少年のファーストキスがお硬いアスファルトになる前に落下地点に滑り込むことができたアゲハは衝撃を逃すために膝のクッションを意識しつつ彼を抱き止める。
しかし、彼女の身に降り掛かってきた力は想像していたよりもずっと重く、アゲハは自身の骨が軋む音を聞いた。顰められた眉を額からの汗が濡らす。
(『重い』ーーッ!!建物の二階から落ちてきたとはいえ推定十五キロ程度の子供の重さではないッ!)
腕の中で気絶してしまった少年に怪我がないことを確認したアゲハは彼をそっと壁際にもたれかけされるとびりびりと痺れるような感覚が走る腕を軽く摩った。
折れてはいないようだがーーとほっとするもつかの間、背後に感じた気配に咄嗟に腕で顔面をガードする。
「……あらザンネン。まったく勘がいいんだから」
「お生憎様、あなたの息が荒いんだよ。痩せ我慢せず大人しくしていればいいのに」
ゼェゼェ、と顔に脂汗を浮かべながらも口の端を歪めたルル・ベルの突き立てた針がアゲハの右腕を貫く。容赦なく押し込められたそれはメチャクチャ痛かったがこの女だけは今すぐにやる!と決めていたアゲハは針が突き刺さったままの腕で人差し指を奴に向け、D・D弾発射の構えを取った。これしきの事で照準が狂う程彼女はヤワではない。
「くらえ!D・D弾!貴方は眠くーー」
しかし次の瞬間、急激にバランスを崩し前に倒れ込んだアゲハは無様に地面に膝を着いた。

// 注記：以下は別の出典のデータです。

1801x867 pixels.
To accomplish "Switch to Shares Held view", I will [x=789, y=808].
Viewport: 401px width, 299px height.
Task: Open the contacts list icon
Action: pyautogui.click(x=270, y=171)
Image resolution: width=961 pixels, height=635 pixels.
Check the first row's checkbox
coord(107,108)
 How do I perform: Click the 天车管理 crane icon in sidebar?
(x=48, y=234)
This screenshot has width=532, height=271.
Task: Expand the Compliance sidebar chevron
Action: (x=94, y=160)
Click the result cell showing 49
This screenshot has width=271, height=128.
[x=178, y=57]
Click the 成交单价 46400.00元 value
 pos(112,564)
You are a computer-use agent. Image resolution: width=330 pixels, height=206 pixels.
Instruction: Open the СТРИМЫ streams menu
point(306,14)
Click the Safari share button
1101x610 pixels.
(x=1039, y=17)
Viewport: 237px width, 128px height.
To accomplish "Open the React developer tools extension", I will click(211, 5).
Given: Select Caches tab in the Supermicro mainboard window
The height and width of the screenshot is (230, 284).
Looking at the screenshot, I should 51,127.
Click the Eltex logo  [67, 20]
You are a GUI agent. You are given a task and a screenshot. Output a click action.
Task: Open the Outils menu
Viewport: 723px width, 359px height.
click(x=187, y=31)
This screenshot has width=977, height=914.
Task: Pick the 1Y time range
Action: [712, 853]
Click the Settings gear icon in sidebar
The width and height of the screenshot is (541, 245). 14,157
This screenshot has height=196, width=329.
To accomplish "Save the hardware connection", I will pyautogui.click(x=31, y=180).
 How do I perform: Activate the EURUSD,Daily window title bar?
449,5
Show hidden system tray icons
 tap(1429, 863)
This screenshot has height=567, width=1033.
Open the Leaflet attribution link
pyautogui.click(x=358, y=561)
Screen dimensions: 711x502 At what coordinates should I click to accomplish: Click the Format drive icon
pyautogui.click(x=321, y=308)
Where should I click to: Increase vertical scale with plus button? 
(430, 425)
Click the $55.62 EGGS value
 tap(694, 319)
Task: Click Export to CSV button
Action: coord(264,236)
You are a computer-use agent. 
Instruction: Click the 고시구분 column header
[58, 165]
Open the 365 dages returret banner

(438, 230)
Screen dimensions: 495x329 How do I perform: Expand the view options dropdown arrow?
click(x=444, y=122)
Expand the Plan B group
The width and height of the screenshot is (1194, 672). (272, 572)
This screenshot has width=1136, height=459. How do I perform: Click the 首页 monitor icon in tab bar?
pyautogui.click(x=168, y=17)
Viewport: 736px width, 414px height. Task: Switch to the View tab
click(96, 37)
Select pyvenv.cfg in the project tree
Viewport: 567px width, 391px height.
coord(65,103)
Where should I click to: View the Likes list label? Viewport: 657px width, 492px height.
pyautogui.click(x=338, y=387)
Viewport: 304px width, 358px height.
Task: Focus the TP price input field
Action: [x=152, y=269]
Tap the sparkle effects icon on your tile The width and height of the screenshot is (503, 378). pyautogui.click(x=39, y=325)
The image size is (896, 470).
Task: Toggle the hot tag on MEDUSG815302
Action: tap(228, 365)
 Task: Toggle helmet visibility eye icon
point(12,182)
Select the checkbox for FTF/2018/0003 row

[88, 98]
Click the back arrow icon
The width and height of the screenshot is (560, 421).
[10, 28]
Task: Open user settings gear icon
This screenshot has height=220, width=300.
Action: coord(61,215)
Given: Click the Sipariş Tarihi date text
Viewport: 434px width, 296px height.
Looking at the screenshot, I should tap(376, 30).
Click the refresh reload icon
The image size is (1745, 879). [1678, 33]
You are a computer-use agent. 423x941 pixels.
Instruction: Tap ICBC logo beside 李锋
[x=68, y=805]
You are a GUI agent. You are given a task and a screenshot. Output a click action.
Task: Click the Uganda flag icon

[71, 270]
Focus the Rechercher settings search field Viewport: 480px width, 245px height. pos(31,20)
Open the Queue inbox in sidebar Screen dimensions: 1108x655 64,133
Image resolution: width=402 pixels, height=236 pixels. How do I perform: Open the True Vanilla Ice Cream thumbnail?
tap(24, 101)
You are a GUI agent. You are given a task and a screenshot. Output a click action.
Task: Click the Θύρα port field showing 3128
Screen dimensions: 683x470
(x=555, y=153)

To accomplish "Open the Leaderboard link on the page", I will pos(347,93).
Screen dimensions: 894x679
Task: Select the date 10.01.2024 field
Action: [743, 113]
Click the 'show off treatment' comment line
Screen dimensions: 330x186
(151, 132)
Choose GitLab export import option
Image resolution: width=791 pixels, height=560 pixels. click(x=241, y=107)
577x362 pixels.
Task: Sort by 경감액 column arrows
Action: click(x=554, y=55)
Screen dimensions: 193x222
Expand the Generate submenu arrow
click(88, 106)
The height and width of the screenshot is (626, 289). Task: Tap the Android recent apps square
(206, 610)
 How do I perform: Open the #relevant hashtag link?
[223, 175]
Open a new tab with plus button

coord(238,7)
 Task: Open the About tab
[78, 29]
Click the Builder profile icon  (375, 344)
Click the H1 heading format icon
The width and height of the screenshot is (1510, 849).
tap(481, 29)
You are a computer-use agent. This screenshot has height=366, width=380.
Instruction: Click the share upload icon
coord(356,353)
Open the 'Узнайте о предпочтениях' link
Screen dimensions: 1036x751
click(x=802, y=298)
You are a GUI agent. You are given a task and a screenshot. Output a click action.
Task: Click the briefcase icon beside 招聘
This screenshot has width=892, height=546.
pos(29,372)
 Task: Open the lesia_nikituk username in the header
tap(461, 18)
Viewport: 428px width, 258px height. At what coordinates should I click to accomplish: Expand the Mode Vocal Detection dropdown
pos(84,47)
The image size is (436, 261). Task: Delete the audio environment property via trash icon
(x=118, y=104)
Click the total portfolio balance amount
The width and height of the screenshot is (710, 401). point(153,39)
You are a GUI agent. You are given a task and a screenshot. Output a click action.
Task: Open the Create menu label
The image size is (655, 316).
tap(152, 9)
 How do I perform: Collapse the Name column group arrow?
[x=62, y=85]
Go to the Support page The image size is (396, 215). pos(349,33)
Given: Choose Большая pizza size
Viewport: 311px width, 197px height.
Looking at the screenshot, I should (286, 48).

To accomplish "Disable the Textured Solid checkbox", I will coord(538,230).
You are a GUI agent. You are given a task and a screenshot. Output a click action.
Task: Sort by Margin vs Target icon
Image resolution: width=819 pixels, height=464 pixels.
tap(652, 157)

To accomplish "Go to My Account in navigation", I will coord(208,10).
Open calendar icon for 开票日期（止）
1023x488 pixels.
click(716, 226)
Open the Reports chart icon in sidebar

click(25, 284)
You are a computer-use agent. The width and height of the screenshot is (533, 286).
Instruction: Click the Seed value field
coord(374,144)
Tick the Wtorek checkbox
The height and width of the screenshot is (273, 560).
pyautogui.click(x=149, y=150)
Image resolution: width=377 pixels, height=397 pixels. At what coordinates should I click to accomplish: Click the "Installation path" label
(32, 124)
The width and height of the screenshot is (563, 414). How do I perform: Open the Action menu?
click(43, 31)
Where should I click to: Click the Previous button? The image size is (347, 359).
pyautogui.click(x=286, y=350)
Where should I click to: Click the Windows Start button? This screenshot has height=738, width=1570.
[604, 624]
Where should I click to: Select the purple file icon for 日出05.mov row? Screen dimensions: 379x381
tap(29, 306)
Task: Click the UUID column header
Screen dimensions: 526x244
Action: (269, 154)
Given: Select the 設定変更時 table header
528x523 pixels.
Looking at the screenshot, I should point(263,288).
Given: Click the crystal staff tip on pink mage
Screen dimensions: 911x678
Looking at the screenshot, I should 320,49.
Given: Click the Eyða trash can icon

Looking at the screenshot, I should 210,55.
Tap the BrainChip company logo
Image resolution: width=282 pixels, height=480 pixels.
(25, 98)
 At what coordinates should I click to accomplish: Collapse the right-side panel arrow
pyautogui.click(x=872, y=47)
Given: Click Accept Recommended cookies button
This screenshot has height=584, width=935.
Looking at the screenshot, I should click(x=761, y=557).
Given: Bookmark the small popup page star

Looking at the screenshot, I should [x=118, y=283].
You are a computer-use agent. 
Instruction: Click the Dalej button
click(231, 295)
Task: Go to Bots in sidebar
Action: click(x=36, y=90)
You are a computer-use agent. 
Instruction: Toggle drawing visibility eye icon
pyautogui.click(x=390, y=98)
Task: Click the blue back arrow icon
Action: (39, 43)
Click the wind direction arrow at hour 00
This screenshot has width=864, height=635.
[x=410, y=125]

な、何が起こっているのだ?目を見開いて信じられないとでも言うように自身の「右手」を覗き込んだ彼女は恐る恐るその腕をあげる。
「お……『重い』!私の右腕がいつもより『重くなっている』んだッ!!それもここだけだ!あの針で刺されたこの場所だけが!」
地べたに足をつけ動揺するアゲハの前にしゃがみ込んだルル・ベルが彼女の顎を優しく持ち上げる。無理やりにかち合わされた奴の視線はねっとりとした醜悪なものでアゲハは唇を一文字に結ぶ。
「いい?あんたは既にアタシのスタンド「マーシャン・マーシャン」の術中にハマっているのよ。さあて、この指の後始末、どうとってもらおうかしらァ」
二本の指が欠けた右手で器用に針をつまんだルル・ベルがゆっくりとアゲハの額にそれを近づけていく。
目の前で行なわれる光景に息をするのも忘れそうになった彼女は、自身の皮膚が破け、滴り落ちてきた赤い液体が鼻筋を濡らす感覚に思わず声を大にして叫んだ。
休息のために訪れたルクソールの街で、アゲハはルル・ベルと、行方不明になったポルナレフはセト神の暗示を持つアレッシー、そして、別行動をしていたジョセフとアヴドゥルはバステト女神のマライヤと。
それぞれ三組の戦いはほぼ同じ時刻に火蓋が切られていた。